Public Lands and Agrarian Laws of the Roman Republic eBook

This eBook from the Gutenberg Project consists of approximately 106 pages of information about Public Lands and Agrarian Laws of the Roman Republic.

Public Lands and Agrarian Laws of the Roman Republic eBook

This eBook from the Gutenberg Project consists of approximately 106 pages of information about Public Lands and Agrarian Laws of the Roman Republic.

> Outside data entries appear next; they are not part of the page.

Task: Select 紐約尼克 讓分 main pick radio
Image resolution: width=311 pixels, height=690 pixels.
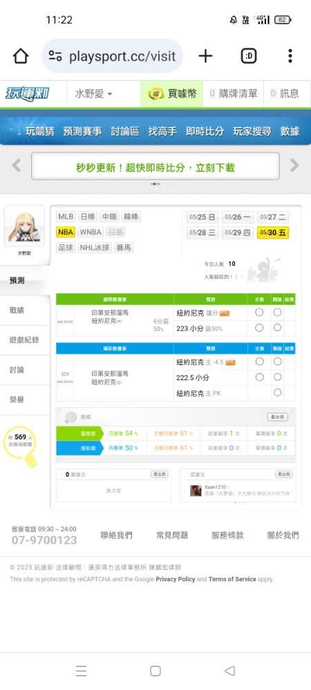Action: [259, 313]
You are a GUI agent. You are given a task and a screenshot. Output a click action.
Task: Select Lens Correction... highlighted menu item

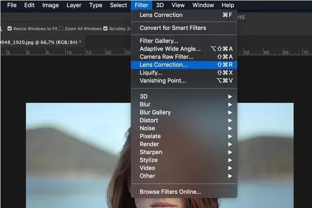coord(163,65)
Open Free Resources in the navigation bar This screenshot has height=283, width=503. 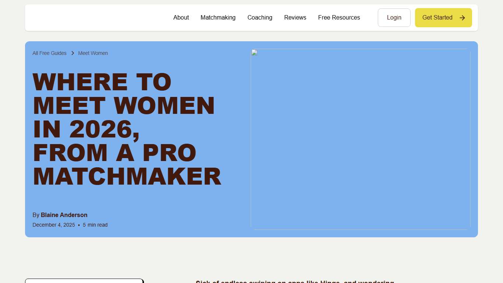click(339, 17)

It takes all the subsequent history of Rome to measure the consequences of the Revolution achieved by Licinius and Sextius; but the immediate working of their laws could have been nothing but a disappointment to their originators and upholders.  We can tell little or nothing about the regard paid to the decemvirs.  The priestly robes must have seemed an unprecedented honor to the plebeian.  For some ten years the law regarding the consulship was observed, after which time it was occasionally[23] violated, but can still be called a success.  The laws[24] of relief, as may be supposed of all such sumptuary enactments, were violated from the first.  No general recovery of the public land from those occupying more than five hundred[25] jugera ever took place.  Consequently there was no general division of land among the lackland class.  Conflicting claims and jealousy on the part of the poor must have done much to embarrass and prevent the execution of the law.  No system of land survey to distinguish between ager publicus and ager privatus existed.  Licinius Stolo himself was afterwards convicted of violating his own law.[26] The law respecting debts met with much the same obstacles.  The causes of embarrassment and poverty being much the same and undisturbed, soon reproduced the effects which no reduction of interest or installment of principal could effectually remove.  It is not our intention, however, to express any doubt that the enactments of Licinius, such as they were, might and did benefit the small farmer and the day laborer.[27] Many were benefited.  In the period immediately following the passing of the law, the authorities watched with some interest and strictness over the observance of its rules and frequently condemned the possessors of large herds and occupiers of public domain to heavy fines.[28] But in the main the rich still grew richer and the poor and mean, poorer and more contemptible.  Such was ever the liberty of the Roman.  For the mean and the poor there was no means of retrieving their poverty and degradation.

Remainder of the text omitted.